Dataset items:
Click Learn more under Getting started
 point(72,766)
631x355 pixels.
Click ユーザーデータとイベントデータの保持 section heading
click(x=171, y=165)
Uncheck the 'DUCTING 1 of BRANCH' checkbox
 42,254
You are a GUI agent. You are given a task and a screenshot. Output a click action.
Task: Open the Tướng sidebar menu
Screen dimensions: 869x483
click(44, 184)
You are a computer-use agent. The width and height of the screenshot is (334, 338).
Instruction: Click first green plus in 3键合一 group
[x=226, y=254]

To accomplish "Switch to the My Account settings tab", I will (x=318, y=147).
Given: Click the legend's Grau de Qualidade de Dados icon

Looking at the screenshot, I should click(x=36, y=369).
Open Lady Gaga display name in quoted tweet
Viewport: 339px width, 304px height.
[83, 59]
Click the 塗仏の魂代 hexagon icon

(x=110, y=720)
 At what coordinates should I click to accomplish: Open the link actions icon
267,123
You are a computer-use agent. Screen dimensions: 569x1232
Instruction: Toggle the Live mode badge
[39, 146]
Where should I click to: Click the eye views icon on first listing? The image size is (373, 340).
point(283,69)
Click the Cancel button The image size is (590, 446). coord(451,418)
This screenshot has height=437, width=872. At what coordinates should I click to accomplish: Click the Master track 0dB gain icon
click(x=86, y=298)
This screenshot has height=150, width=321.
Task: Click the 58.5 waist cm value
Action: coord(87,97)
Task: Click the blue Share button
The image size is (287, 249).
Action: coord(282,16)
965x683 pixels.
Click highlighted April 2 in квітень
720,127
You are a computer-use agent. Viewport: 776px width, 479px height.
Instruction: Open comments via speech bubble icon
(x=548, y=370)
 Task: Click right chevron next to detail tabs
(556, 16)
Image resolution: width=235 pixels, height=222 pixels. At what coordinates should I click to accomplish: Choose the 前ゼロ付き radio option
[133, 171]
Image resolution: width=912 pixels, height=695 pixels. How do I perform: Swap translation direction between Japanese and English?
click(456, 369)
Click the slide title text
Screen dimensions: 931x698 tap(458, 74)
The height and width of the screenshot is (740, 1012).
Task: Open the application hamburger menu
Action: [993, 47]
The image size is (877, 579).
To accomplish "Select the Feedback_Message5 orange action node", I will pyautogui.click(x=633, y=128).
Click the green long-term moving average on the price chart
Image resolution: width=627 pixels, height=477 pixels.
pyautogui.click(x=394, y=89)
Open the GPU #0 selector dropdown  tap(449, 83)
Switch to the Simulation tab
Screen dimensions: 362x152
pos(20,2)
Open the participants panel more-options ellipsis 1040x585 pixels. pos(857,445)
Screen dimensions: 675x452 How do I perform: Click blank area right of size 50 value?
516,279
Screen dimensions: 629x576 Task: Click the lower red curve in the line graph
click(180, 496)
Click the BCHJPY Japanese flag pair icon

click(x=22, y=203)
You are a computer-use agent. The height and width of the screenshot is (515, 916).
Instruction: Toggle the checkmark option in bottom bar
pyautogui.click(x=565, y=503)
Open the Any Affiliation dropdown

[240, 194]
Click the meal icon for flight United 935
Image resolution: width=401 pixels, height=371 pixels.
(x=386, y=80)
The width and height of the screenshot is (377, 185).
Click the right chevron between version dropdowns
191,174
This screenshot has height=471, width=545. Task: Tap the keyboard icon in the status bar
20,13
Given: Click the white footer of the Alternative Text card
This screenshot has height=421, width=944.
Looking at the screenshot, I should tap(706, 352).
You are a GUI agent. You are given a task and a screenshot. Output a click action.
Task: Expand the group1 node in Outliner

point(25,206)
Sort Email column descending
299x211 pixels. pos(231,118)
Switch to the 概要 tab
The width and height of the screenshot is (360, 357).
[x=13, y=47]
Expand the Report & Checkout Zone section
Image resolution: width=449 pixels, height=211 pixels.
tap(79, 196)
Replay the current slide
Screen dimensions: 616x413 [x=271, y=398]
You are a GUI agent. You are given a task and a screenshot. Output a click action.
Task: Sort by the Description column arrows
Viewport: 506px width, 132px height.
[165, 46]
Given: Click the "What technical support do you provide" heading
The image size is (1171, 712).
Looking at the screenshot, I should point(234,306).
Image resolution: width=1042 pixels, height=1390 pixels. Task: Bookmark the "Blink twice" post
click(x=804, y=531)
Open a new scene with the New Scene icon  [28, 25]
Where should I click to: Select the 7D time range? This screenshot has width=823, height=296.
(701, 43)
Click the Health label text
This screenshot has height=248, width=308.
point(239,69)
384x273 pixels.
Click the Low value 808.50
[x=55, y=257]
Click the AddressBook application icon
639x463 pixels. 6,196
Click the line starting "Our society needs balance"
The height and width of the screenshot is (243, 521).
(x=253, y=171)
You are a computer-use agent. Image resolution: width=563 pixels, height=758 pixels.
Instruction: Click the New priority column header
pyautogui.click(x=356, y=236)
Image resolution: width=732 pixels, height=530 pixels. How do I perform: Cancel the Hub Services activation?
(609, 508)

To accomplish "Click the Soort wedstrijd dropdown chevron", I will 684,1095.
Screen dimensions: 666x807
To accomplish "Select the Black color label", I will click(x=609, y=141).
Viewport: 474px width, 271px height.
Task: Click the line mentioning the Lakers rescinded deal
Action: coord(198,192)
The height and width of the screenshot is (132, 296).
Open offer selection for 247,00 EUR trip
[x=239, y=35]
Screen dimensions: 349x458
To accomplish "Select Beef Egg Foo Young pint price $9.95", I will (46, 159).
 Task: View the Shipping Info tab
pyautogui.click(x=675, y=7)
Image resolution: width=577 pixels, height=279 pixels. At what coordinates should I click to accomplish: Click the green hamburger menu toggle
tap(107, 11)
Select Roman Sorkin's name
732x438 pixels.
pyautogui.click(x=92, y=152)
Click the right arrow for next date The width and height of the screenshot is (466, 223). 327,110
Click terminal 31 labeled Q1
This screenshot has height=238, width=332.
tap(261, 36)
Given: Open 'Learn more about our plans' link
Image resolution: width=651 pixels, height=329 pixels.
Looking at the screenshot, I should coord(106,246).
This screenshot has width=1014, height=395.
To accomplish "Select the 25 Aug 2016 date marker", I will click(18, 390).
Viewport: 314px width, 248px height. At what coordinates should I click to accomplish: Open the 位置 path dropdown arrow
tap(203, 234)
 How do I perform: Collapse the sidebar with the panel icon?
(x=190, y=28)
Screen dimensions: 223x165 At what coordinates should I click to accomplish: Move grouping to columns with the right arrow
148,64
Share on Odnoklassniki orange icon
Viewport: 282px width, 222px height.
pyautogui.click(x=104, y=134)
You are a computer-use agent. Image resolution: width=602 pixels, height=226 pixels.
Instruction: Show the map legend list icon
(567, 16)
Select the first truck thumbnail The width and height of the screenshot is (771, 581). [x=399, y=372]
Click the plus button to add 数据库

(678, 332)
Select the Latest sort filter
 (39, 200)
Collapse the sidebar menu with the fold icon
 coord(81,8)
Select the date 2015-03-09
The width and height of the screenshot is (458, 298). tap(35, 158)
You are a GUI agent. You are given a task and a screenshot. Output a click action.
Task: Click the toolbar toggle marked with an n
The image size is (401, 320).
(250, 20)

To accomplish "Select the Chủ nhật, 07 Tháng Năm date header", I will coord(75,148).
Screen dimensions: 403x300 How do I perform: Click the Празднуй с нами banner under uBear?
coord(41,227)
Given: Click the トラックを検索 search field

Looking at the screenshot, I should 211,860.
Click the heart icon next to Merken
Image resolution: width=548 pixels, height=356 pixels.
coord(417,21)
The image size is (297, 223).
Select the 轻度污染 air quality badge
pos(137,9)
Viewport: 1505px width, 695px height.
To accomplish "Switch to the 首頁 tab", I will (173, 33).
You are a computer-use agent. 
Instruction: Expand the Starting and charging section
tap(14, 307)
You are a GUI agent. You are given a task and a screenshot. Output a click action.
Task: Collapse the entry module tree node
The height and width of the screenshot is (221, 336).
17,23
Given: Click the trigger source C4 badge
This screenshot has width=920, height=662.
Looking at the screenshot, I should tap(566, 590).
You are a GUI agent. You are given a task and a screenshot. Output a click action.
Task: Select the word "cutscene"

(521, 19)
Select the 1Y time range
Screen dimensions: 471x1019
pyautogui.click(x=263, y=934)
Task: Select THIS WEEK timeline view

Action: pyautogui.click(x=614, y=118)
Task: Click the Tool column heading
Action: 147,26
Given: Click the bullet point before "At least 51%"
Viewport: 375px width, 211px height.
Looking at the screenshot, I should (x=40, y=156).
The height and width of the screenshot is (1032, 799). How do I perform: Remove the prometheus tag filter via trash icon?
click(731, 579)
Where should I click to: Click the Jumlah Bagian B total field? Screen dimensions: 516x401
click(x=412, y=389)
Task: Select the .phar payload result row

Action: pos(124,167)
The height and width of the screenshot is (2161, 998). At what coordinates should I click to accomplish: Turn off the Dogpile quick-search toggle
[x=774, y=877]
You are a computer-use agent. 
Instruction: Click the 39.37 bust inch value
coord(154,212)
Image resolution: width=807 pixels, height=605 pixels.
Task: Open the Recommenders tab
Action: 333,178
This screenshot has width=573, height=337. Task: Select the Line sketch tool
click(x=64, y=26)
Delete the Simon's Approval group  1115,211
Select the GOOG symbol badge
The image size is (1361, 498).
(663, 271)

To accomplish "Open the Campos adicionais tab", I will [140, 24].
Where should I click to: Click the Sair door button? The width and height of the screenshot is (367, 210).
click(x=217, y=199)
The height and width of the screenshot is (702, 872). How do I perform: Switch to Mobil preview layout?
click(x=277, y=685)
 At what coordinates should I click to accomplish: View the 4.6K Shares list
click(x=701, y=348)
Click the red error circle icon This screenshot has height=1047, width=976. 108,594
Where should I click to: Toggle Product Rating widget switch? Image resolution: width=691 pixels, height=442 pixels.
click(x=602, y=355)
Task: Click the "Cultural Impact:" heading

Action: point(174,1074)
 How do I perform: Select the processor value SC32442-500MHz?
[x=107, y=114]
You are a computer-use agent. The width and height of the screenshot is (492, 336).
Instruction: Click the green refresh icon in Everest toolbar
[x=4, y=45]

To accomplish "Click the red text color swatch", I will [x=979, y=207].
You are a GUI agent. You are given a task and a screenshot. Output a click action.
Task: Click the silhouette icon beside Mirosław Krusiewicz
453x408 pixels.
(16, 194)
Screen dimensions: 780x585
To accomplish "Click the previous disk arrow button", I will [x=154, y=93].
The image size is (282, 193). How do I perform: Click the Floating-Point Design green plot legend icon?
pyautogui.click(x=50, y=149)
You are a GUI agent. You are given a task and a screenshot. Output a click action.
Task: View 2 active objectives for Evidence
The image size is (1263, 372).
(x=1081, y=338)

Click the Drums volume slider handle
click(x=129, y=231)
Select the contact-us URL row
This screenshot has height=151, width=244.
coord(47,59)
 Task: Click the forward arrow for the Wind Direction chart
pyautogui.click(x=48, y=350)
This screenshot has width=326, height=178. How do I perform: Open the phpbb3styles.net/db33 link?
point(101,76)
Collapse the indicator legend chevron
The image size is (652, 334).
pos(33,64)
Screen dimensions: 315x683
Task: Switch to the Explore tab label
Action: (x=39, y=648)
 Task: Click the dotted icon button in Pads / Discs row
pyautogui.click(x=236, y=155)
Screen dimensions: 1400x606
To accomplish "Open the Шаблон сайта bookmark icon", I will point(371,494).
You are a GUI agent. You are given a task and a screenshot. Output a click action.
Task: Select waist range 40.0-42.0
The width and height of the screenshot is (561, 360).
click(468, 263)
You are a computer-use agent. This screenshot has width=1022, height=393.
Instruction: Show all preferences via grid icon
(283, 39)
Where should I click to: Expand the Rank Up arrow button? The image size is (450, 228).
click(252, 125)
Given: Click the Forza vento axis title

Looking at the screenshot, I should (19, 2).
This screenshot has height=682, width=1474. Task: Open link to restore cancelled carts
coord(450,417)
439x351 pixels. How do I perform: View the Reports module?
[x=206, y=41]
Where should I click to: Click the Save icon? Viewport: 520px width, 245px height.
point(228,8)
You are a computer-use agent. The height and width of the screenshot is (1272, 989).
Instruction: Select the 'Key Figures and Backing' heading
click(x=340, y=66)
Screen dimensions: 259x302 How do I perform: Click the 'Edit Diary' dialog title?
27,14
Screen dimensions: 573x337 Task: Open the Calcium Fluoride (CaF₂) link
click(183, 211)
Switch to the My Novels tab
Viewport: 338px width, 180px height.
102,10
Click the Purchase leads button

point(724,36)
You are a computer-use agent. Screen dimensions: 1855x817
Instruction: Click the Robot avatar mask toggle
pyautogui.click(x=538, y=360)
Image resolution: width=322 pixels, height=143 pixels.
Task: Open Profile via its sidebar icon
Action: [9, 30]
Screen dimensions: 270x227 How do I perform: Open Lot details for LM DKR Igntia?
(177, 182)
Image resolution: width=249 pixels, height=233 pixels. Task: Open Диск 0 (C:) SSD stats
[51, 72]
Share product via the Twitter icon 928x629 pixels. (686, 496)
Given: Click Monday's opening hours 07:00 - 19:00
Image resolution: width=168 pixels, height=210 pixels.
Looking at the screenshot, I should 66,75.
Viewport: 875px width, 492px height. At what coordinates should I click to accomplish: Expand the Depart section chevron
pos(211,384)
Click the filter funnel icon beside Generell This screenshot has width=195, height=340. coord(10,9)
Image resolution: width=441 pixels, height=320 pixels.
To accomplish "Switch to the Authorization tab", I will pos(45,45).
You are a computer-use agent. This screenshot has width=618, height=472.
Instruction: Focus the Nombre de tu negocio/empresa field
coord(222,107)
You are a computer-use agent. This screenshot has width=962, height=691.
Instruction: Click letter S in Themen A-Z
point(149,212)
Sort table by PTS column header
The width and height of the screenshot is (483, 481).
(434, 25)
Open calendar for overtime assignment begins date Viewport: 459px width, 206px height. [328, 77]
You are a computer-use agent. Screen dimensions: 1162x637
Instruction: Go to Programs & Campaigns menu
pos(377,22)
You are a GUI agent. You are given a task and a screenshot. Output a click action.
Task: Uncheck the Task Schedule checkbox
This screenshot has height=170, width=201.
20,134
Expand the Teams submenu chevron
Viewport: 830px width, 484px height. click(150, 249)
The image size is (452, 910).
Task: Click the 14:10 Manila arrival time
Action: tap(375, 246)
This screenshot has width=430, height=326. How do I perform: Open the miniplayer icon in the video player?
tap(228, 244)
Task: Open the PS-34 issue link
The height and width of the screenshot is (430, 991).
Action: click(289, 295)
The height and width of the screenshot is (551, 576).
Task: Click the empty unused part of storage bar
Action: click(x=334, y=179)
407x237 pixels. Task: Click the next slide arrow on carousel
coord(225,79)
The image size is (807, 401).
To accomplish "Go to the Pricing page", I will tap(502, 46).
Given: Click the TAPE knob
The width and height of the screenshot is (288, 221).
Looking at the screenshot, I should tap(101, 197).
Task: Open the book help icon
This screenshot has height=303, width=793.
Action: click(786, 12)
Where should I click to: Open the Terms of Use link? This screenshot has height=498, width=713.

◆ **TASK OBJECTIVE**
Once you find the line containing "965x683 pixels.", stop: reproduce exactly that line and every line of the data before it, and nothing else.

◆ **FINAL ANSWER**
Click Learn more under Getting started
 point(72,766)
631x355 pixels.
Click ユーザーデータとイベントデータの保持 section heading
click(x=171, y=165)
Uncheck the 'DUCTING 1 of BRANCH' checkbox
 42,254
You are a GUI agent. You are given a task and a screenshot. Output a click action.
Task: Open the Tướng sidebar menu
Screen dimensions: 869x483
click(44, 184)
You are a computer-use agent. The width and height of the screenshot is (334, 338).
Instruction: Click first green plus in 3键合一 group
[x=226, y=254]

To accomplish "Switch to the My Account settings tab", I will (x=318, y=147).
Given: Click the legend's Grau de Qualidade de Dados icon

Looking at the screenshot, I should click(x=36, y=369).
Open Lady Gaga display name in quoted tweet
Viewport: 339px width, 304px height.
[83, 59]
Click the 塗仏の魂代 hexagon icon

(x=110, y=720)
 At what coordinates should I click to accomplish: Open the link actions icon
267,123
You are a computer-use agent. Screen dimensions: 569x1232
Instruction: Toggle the Live mode badge
[39, 146]
Where should I click to: Click the eye views icon on first listing? The image size is (373, 340).
point(283,69)
Click the Cancel button The image size is (590, 446). coord(451,418)
This screenshot has height=437, width=872. At what coordinates should I click to accomplish: Click the Master track 0dB gain icon
click(x=86, y=298)
This screenshot has height=150, width=321.
Task: Click the 58.5 waist cm value
Action: coord(87,97)
Task: Click the blue Share button
The image size is (287, 249).
Action: coord(282,16)
965x683 pixels.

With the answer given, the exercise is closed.